France’s Aurelien Sanchez has become the first finisher of the notorious Barkley Marathons since 2017 – and the 16th in the race’s history – after a closely-fought battle.
And the man he pipped to first place was none other than John Kelly, the last person to make it through five 20-mile loops inside 60 hours six years ago at Frozen Head State Park in Morgan County, Tennessee.
There was a record-equalling third finisher too as Belgium’s Karel Sabbe just made it back in the nick of time.
No one had been able to emulate Kelly until now, though Sanchez had one final challenge near the end as a day hiker, who believed the race was over, had removed one of the books the competitors have to tear pages from.

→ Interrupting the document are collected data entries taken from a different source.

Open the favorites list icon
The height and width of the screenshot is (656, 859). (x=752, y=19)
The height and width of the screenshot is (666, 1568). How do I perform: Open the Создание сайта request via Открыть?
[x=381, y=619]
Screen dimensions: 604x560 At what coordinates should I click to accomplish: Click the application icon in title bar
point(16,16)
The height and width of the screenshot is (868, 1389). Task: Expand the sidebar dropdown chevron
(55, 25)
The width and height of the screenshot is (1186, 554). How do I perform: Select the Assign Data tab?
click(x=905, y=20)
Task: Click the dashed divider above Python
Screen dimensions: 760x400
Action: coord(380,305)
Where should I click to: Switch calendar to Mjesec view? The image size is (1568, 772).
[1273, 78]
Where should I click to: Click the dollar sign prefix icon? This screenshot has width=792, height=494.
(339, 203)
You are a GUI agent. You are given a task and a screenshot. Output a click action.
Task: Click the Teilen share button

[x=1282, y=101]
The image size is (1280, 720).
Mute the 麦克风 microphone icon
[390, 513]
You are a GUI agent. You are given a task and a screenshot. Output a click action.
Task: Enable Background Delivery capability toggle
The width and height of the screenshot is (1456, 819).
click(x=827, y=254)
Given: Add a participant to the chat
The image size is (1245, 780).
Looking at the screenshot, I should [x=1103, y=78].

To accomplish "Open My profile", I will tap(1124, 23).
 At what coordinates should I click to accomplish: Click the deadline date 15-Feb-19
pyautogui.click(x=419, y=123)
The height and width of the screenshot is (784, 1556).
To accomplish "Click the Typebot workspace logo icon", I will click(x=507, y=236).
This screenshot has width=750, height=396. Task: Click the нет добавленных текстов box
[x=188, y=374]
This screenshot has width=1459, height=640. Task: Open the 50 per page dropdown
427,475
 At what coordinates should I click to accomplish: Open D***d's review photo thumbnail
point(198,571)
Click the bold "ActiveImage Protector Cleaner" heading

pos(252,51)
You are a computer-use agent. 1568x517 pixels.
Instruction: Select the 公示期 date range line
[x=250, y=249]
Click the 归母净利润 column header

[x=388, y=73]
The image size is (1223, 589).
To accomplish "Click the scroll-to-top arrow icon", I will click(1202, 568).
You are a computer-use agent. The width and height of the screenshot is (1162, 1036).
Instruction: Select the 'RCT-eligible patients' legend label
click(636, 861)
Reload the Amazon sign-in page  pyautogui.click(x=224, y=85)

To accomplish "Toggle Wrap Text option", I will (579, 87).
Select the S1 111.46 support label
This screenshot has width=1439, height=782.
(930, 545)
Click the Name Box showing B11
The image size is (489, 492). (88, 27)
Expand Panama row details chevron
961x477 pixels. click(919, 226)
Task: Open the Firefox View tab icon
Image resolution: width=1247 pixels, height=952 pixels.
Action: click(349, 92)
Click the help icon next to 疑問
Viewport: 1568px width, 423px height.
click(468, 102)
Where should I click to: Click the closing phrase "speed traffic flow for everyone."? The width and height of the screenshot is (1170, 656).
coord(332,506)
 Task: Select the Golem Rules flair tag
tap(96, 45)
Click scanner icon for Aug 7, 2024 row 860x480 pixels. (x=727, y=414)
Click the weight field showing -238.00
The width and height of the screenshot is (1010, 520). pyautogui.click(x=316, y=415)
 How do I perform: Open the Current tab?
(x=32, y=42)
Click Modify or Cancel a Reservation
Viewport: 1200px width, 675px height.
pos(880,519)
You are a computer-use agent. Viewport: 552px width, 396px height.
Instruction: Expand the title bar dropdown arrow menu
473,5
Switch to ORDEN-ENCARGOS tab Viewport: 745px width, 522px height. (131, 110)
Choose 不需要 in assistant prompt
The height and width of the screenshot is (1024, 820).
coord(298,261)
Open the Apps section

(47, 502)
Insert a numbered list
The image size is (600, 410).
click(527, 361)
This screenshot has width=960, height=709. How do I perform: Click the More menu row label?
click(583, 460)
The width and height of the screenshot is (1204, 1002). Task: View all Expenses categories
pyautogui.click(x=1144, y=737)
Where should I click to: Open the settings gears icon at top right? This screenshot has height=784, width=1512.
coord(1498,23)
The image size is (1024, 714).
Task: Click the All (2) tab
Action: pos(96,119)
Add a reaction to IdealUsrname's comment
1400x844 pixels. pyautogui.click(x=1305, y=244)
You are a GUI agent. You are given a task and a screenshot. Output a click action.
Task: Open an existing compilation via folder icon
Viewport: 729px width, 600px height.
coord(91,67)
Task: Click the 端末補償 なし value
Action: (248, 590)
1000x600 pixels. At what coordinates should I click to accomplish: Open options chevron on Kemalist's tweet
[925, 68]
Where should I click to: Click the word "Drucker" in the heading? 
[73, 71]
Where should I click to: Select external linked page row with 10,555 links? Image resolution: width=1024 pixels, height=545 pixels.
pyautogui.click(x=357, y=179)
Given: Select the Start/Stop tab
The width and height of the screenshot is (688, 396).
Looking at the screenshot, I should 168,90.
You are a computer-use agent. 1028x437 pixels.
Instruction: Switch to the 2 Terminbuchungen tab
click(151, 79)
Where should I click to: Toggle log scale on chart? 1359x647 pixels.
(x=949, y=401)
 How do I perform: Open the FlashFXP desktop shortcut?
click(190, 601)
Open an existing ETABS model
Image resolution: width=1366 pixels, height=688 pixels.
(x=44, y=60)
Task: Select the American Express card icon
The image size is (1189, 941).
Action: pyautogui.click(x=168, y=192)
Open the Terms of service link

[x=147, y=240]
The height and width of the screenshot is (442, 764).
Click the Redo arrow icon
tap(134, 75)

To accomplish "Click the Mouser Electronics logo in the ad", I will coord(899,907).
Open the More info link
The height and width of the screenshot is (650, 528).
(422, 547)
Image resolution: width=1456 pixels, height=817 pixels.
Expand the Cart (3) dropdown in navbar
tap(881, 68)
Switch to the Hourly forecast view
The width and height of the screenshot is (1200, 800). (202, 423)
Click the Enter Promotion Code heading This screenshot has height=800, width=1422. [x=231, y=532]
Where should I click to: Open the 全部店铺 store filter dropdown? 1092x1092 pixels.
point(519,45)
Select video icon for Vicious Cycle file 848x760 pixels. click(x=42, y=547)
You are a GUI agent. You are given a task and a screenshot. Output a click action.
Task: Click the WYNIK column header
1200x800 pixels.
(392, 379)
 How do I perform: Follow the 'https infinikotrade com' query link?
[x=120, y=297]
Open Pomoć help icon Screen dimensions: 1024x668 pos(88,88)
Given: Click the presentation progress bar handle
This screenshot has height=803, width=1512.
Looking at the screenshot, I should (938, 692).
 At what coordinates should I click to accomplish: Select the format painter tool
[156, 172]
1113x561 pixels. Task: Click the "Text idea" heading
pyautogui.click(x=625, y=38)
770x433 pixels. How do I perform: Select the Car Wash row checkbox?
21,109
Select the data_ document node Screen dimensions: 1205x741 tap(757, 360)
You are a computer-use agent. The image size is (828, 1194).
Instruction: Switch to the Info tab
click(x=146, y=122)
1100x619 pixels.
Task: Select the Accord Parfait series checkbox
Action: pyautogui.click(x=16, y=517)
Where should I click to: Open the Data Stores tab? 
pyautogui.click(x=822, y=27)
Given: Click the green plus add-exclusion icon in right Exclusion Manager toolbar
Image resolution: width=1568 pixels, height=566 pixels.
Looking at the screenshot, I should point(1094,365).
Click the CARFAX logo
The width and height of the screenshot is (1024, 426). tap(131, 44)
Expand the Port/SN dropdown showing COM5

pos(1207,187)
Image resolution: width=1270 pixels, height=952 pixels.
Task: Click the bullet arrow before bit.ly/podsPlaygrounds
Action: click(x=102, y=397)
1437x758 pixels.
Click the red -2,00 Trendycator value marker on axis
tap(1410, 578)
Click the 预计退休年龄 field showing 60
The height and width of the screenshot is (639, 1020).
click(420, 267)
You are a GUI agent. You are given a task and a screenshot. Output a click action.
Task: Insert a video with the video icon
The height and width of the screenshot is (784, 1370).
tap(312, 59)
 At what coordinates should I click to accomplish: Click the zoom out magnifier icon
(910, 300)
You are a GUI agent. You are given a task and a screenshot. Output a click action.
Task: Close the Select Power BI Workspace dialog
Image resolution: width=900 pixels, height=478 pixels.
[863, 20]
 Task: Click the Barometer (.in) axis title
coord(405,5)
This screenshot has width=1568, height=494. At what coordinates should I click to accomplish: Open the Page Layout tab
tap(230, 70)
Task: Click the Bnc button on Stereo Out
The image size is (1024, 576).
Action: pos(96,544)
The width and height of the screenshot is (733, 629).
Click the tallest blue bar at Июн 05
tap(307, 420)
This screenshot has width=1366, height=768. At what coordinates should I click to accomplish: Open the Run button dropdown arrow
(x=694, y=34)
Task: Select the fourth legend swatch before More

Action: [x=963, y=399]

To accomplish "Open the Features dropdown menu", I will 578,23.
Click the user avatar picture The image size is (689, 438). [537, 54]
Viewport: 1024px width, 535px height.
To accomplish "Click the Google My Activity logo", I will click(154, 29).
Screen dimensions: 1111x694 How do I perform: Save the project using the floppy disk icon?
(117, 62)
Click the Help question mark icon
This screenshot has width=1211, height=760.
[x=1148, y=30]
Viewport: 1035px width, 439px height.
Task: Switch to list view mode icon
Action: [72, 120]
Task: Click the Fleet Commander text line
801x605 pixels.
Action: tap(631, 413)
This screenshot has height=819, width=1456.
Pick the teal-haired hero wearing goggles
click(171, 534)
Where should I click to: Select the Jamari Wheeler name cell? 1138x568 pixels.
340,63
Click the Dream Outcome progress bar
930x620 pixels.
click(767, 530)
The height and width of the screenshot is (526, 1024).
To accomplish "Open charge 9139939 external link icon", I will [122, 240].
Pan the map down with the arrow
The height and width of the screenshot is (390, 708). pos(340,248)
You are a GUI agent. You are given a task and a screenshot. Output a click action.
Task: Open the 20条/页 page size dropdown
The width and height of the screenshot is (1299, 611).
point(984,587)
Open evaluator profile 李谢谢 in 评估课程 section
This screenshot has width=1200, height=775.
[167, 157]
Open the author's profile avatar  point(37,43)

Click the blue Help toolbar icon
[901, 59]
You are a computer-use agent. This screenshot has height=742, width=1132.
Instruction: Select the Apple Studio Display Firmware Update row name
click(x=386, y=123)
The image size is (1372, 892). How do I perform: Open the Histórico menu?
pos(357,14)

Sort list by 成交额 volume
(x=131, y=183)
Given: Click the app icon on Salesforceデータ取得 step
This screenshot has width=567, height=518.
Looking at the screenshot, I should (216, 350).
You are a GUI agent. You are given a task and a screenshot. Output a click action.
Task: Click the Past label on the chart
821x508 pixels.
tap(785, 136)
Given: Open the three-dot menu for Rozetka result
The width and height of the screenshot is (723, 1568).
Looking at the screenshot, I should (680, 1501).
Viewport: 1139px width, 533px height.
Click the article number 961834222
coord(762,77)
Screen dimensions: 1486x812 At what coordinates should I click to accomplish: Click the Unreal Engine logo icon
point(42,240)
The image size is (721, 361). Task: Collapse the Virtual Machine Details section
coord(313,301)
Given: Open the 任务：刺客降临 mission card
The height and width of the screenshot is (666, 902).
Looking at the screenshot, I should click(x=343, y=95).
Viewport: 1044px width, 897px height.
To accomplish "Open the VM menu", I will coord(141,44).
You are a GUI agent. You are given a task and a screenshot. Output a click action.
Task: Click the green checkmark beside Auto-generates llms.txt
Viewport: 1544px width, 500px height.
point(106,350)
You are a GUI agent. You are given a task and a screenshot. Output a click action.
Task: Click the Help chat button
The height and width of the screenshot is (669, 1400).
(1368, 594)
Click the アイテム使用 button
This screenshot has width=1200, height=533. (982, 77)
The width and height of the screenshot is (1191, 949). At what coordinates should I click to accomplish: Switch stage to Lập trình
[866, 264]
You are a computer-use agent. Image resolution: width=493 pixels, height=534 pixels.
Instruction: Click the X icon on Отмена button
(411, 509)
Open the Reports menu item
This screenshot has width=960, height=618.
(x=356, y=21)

Remarkably it was Sanchez’s first appearance in the event and he had over an hour and a half to spare at the end, stopping the clock in 58:23:12.
He’d started the final loop just a few minutes behind Kelly and was forced to go counter-clockwise as the first to set off chooses their direction and it alternates after that.
Until now the Frenchman had been best known as the holder of the record for the self-supported fastest-known time for the south-to-north route on the John Muir Trail – a 213-mile route through the Sierra Nevada mountain range of California.
Epic final day
He was closely followed, just under 20 minutes behind, by American ultra running legend Kelly, who turned back the clock with a calm display which saw him ahead of the time schedule throughout.
Kelly becomes the third runner to complete the course more than once, following in the footsteps of Jared Campbell (2012, 2014 and 2016) and Brett Maune (2011 and 2012).
But history was then equalled when Sabbe beat the cut-off with just six minutes to spare, making it three finishers for only the second time, matching the 2012 edition.
How it unfolded
Hall, the winner of the Spine Race a couple of months ago, exited early on the last loop after an incredible display on his first appearance at the event.
He’d run for large parts of the first four laps with Kelly but only just made the cut-off for the fifth loop and his bid ended after getting “lost on chimney top” according to Keith Dunn on the race’s ‘official’ Twitter feed.
And for Belgian dentist Sabbe there was redemption after his dramatic exit 12 months ago.
He had looked set then to become only the 16th person to complete the race when he set out on the fourth loop with a near four-hour cushion but the effects of the race, a major navigational error and a series of hallucinations put paid to his challenge.
“Third time’s a charm,” he’d said of this year’s return and that proved to be the case as he became the 17th to finish, all men.